Reducing Prompt Sensitivity in LLM-based Speech Recognition Through Learnable Projection

arXiv:2601.20898v1
Originality Incremental advance
AI Analysis

This work addresses instability in ASR systems for users by reducing sensitivity to prompt design, though it is incremental as it builds on existing LLM-based ASR architectures.

The paper tackles the problem of prompt sensitivity in LLM-based speech recognition by analyzing how prompt choice affects performance and proposing a learnable prompt projector to reduce variability. Experiments on four datasets show that this method consistently improves performance and outperforms manually selected prompts.

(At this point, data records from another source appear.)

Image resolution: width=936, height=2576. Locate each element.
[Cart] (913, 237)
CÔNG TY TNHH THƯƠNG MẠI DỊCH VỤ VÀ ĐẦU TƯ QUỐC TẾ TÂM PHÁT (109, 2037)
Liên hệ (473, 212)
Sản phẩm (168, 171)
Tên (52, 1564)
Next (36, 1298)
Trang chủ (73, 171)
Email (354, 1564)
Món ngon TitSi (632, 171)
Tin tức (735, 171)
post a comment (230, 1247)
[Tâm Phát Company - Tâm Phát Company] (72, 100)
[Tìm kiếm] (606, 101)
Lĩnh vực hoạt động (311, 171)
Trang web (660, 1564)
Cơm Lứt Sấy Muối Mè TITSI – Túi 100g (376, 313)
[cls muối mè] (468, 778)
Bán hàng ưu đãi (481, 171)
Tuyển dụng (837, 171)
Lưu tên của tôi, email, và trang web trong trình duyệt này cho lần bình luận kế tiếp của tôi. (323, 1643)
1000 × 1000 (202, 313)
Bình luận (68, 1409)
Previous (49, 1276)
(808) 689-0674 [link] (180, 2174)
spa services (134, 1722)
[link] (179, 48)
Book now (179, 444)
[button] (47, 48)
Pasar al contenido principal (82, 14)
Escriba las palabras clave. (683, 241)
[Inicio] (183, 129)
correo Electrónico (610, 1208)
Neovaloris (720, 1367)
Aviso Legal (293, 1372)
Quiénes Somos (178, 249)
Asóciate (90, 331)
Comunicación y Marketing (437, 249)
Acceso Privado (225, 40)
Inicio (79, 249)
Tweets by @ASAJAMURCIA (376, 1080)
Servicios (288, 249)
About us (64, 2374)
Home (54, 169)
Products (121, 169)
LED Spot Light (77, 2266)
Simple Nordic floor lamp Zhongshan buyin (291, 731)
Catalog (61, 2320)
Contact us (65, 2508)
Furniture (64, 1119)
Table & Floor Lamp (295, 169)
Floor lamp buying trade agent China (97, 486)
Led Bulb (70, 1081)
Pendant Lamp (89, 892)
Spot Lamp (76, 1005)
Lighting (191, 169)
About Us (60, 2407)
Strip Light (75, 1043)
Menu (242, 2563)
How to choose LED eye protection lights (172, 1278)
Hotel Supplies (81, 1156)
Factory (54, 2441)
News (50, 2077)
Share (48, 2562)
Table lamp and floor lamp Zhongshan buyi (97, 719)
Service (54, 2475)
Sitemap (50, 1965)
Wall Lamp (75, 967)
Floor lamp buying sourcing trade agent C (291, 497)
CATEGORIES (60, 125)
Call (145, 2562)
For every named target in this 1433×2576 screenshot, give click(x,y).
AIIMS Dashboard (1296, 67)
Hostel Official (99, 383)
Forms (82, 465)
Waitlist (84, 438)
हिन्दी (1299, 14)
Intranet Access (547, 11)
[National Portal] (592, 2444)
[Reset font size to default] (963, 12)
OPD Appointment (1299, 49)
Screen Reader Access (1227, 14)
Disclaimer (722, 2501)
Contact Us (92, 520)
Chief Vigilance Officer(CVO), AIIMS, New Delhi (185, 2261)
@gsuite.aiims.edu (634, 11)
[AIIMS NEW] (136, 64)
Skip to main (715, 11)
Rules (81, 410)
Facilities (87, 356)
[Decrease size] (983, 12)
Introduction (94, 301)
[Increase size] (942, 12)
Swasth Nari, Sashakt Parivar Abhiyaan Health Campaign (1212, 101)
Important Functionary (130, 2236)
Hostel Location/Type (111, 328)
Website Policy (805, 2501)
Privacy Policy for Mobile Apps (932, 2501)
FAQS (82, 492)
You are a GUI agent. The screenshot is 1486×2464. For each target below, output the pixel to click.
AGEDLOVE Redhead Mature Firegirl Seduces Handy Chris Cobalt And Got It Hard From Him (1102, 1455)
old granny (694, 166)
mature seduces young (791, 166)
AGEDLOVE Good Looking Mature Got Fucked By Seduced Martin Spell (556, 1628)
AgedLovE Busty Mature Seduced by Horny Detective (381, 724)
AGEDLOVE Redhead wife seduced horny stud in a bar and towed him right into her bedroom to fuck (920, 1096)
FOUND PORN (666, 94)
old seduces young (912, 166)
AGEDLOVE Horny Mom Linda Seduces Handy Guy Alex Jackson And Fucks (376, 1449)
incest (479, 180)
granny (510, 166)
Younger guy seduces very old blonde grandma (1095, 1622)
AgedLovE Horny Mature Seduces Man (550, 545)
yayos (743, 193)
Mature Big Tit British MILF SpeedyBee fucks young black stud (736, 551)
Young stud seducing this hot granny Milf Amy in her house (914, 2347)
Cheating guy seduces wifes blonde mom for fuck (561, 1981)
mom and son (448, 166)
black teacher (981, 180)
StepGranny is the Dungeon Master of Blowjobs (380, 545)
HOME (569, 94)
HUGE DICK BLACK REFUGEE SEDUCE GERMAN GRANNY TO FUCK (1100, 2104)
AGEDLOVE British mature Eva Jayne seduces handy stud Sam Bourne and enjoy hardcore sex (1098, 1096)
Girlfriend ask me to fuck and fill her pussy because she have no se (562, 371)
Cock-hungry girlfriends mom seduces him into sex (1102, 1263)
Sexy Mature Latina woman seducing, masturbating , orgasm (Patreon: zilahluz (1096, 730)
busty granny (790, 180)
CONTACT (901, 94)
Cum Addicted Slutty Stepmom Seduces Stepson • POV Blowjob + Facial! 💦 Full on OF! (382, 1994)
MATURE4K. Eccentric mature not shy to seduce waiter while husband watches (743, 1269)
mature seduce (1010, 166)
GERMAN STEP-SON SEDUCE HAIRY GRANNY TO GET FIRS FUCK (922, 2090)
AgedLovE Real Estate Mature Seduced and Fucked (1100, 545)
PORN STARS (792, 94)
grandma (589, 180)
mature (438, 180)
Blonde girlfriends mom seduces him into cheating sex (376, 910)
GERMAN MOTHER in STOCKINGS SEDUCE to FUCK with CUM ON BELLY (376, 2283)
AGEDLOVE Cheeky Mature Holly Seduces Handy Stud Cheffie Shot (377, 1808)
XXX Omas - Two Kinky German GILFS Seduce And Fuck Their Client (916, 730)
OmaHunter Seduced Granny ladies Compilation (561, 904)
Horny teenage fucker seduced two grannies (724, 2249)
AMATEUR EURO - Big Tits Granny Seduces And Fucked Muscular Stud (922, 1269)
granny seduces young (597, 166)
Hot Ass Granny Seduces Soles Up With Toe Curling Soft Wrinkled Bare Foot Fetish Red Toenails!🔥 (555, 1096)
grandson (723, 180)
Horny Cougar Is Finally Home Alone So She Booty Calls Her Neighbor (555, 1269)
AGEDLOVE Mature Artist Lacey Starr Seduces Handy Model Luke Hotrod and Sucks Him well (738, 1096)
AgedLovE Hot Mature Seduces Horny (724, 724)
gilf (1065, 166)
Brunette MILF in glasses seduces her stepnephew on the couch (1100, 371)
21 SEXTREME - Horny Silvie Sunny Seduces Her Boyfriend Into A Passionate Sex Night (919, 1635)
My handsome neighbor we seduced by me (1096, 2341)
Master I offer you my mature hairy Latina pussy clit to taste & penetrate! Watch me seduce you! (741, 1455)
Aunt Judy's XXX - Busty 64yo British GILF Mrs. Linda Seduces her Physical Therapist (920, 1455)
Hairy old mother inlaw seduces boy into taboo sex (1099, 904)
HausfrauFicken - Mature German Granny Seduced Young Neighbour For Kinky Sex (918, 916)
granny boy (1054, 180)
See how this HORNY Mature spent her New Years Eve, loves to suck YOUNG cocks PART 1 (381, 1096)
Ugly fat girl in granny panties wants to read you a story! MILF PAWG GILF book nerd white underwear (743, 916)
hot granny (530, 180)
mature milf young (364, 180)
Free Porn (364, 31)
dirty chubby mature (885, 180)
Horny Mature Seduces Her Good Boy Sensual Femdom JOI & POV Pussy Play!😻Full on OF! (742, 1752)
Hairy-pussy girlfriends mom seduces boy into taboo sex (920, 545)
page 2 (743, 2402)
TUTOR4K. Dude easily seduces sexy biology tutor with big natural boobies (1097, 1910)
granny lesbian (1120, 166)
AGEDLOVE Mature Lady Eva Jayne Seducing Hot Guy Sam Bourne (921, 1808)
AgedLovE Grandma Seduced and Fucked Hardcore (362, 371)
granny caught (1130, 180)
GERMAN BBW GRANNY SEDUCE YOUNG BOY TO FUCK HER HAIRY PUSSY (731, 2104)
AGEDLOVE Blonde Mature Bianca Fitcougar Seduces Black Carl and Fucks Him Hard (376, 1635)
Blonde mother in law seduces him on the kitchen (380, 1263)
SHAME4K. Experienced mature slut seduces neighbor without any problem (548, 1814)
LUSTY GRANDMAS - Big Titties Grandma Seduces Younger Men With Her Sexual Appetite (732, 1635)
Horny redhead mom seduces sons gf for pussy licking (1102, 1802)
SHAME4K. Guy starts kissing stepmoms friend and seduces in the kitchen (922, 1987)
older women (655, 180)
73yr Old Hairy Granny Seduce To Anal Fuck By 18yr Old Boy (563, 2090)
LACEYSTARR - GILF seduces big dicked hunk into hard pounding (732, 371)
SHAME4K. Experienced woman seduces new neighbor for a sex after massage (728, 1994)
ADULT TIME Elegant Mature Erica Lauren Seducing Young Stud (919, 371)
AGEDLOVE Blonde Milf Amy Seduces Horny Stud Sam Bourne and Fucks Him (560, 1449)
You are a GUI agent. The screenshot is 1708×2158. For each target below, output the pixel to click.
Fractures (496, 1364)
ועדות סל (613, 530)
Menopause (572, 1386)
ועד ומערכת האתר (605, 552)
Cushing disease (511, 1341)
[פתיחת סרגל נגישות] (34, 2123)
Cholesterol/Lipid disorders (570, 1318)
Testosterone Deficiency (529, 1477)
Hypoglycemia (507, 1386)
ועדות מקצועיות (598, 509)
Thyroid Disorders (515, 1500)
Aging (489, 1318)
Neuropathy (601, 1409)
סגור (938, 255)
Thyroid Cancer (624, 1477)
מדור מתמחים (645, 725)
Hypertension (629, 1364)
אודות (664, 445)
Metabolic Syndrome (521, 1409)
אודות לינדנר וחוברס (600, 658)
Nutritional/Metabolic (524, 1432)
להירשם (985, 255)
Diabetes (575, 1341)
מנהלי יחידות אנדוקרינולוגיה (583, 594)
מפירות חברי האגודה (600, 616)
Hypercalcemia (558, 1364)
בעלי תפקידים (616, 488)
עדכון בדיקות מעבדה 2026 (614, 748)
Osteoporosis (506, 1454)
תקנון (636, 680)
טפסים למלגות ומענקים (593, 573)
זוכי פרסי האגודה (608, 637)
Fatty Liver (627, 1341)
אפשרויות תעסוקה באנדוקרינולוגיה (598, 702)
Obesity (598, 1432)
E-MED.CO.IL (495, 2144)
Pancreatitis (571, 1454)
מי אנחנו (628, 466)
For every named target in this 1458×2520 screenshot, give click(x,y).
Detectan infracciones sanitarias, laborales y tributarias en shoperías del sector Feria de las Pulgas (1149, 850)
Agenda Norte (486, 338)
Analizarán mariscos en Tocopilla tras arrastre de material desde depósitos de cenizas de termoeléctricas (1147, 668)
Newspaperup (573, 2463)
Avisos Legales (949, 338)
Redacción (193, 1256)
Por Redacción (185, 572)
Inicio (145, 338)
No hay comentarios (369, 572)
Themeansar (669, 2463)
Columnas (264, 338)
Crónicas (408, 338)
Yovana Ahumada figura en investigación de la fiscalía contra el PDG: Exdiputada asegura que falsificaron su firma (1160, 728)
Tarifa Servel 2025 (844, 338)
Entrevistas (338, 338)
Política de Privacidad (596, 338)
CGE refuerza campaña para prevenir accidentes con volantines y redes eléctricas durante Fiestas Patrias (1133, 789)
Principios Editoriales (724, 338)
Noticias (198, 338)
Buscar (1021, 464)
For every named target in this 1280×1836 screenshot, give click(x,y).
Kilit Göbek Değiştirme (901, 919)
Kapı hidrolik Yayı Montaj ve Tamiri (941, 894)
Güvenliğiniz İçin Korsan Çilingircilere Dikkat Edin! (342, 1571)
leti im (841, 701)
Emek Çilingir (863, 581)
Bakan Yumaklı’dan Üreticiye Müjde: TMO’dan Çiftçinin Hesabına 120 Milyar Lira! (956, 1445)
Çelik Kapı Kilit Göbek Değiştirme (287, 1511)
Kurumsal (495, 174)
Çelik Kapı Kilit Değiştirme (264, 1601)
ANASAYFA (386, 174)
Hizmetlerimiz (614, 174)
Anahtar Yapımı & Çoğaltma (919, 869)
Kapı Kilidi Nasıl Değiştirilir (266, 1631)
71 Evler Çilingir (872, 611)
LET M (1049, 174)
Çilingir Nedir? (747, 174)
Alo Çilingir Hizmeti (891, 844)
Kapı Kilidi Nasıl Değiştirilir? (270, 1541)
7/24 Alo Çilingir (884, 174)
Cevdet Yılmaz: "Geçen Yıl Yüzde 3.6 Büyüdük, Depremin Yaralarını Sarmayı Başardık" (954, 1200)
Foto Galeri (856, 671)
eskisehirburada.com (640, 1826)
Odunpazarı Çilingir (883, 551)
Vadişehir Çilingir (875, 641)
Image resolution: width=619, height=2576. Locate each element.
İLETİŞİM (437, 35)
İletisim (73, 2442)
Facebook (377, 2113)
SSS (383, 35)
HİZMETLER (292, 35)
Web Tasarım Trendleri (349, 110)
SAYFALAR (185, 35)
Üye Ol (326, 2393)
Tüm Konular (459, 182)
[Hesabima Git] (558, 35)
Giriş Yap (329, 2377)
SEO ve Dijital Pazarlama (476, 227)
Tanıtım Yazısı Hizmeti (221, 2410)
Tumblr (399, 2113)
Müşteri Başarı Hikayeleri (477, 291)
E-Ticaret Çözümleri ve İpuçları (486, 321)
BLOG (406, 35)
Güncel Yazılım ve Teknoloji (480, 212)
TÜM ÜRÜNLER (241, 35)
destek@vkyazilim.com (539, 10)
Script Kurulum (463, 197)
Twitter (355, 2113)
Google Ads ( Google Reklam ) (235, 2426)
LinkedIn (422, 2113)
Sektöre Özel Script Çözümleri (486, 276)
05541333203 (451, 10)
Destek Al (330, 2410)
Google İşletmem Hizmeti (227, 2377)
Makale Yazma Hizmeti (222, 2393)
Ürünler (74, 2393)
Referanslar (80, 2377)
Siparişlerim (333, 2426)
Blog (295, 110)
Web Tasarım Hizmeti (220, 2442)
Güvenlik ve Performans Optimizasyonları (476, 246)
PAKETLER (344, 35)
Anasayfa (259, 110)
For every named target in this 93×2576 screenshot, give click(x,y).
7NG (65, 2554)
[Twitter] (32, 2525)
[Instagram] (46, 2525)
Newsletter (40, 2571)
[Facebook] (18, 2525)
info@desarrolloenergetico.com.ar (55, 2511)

LLM-based automatic speech recognition (ASR), a well-established approach, connects speech foundation models to large language models (LLMs) through a speech-to-LLM projector, yielding promising results. A common design choice in these architectures is the use of a fixed, manually defined prompt during both training and inference. This setup not only enables applicability across a range of practical scenarios, but also helps maximize model performance. However, the impact of prompt design remains underexplored. This paper presents a comprehensive analysis of commonly used prompts across diverse datasets, showing that prompt choice significantly affects ASR performance and introduces instability, with no single prompt performing best across all cases. Inspired by the speech-to-LLM projector, we propose a prompt projector module, a simple, model-agnostic extension that learns to project prompt embeddings to more effective regions of the LLM input space, without modifying the underlying LLM-based ASR model. Experiments on four datasets show that the addition of a prompt projector consistently improves performance, reduces variability, and outperforms the best manually selected prompts.